The message of the graphic (an updated version of the one I posted here) is simple. Democrats have, on average, been outperforming Hillary Clinton since Trump was inaugurated. There’s a lot of variance here (as the graphic shows, results have ranged from Republican overperformance to truly massive Democratic overperformance), but on average these Democrats have outperformed Clinton’s margin by about 12 points.
Revis’s 31-point over-performance is larger than average, and unlike many other Democratic overperformers, he actually flipped the seat. But a quick look at the graphic shows that some other Democratic candidates have performed about as well as Revis has (the small dark blue dot in the top right-hand corner) when compared to the 2016 baseline.
In other words, Revis’s win is consistent with a broader pattern of Democratic overperformance in special elections.
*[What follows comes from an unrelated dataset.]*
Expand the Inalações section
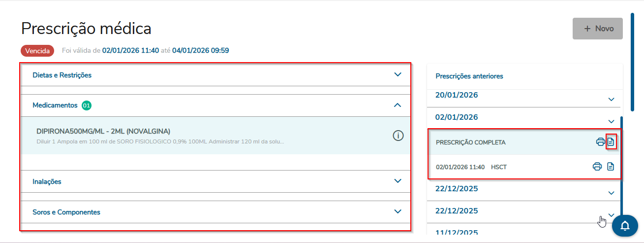Screen dimensions: 644x243 pyautogui.click(x=398, y=181)
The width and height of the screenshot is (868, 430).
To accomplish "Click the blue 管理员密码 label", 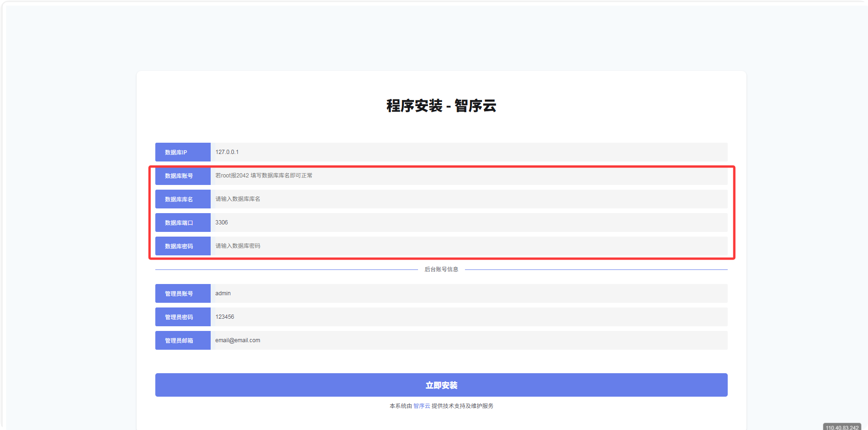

These data don’t conclusively tell us whether Revis won by turning out Democrats or persuading Trump voters; other election wonks have made good cases for both, and the explanations aren’t mutually exclusive. But either way, strong Democratic special election performance is a bad sign for the GOP. Special elections, when compared to the appropriate baseline and aggregated, can foreshadow the eventual midterm results. And while Republicans have been gaining in generic ballot polls, these results are a reminder that the House majority is still far from safe.